“Mom, you’re so funny and lame. Well, sometimes you’re lame funny. Sometimes you’re really funny but it’s lame because you’re old. But you’re still usually funny. Sometimes.”
"Mom, write in your blog! You’ve had the Holocaust at the top for DAYS. Pep it up a bit!”
“Mom, the day you referred to ‘Mr. Fifty Cents’ you lost all your street cred, white lady.” Me: “I never had any street cred.” Her: “Exactly.”
“Gangsters. They’re like the lions with the biggest testicles. Or when the gorillas go like this"(chest pounding and improvised gorilla grunting). This is said while she is wearing fake leopard print shirts (two of them, layered) and whiskers and black nose artfully created with eyeliner for her duties opening the door on Halloween to exclaim, “Oh, aren’t you CUTE!” to the baby lions and tigers and bears. It’s like “Madagascar” around here.
Imitating me in a breathy style: “You know you’re going to write about this for your blog: ‘Oh, we exchange such clever quips. My darling daughter who knows all my era’s song lyrics, it’s such a joy to watch her grow. Just the other day she looked at me when I tried to sing REO Speedwagon’s “Can’t Fight This Feeling” (to kill the earworm of “Keep On Loving You”) and said, “Stop now. I will shoot you in the face with a bow and arrow.” She’s so funny.’”

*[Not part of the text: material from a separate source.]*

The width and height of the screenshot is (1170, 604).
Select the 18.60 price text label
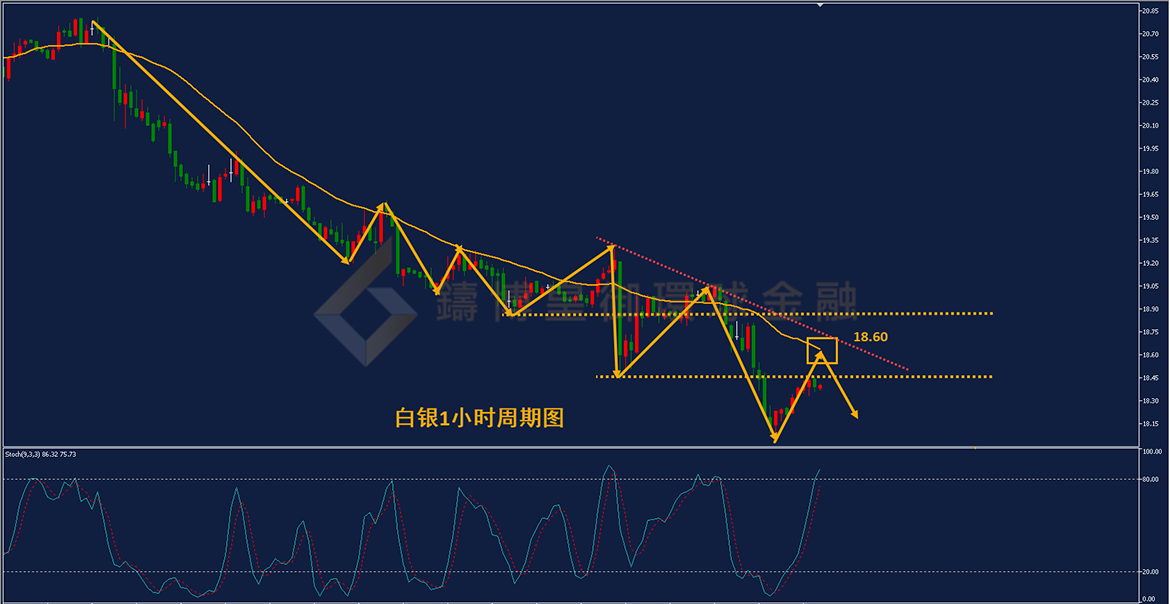(871, 337)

(Later: “Are you going to put that bow and arrow thing in your blog? It’s funny and people who read your blog will like it and laugh unless they don’t think it’s funny in which case they shouldn’t be reading your blog because you’re funny. Sometimes.”)

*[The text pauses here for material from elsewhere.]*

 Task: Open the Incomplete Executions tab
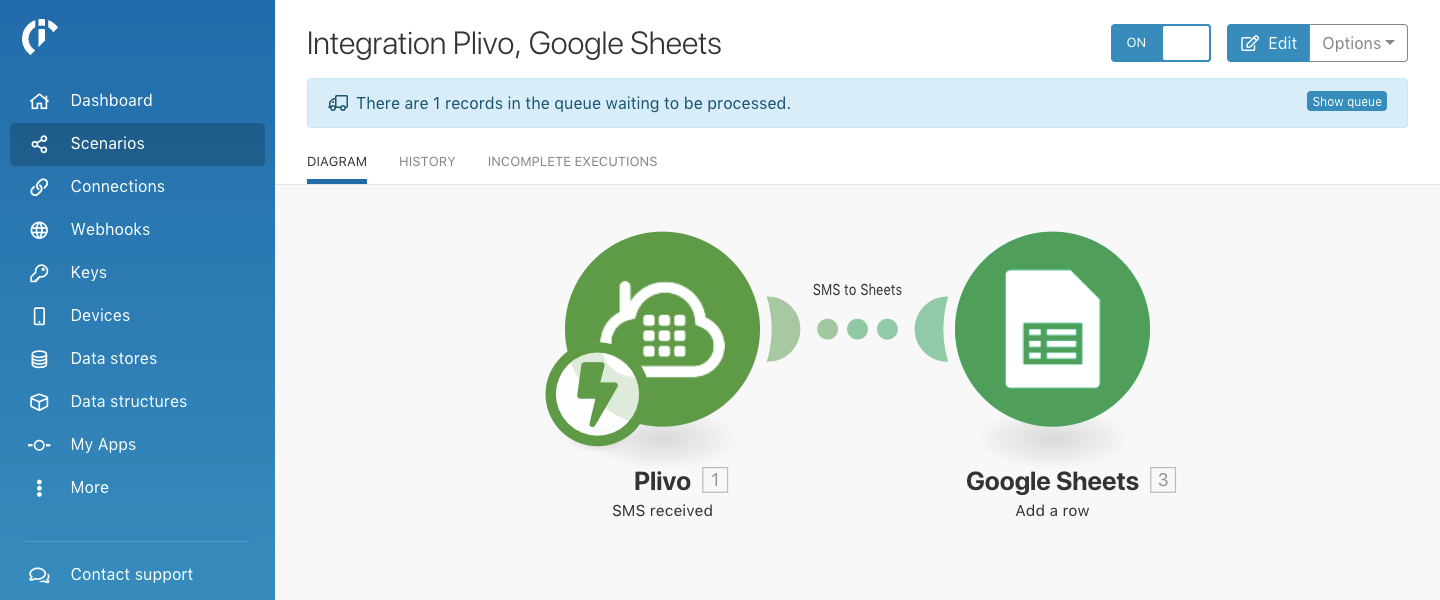pyautogui.click(x=572, y=162)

She refers several times to REO Speedwagon as a one-hit wonder. I protest that they had more than one hit (all of them during my high school and college days). She says, “Well, I don’t like any of their other songs so those don’t count as hits for ME so they’re a one-hit wonder.”
She mocks my technical know-how. I explain that I was on BBS systems back when we used packet and the text slowly crawled up your screen at baud rates of 300 and 600. She says, “Am I supposed to be impressed?” I say “Yes.” She says, “I’m not.”
“Mom, writing about your mother’s dementia is not that much of an improvement over the Holocaust. Write about me and how funny and witty I am. That will pep it up!”
“Know what’s fun?” Me: “What?” Her: “Me!”
“Life is never as exciting as you think except sometimes.”
“What’s that thing called…. Pronouncements! I make a lot of those. I think we could make a book out of them and sell it.”
My revenge on her is that she looks like me. She laughs just like me. My words come out of her face at times. Someday my very voice will emanate from her mouth. At least it will if she meets with my fate, which (as I've mentioned before) is to look down and see my mother’s hands sticking out of my sleeves, hear her voice coming out of my mouth, recognize that all the times she said “Someday you’ll look back on this and laugh/thank me/not remember any of it” she was right. BWAhahahahaha.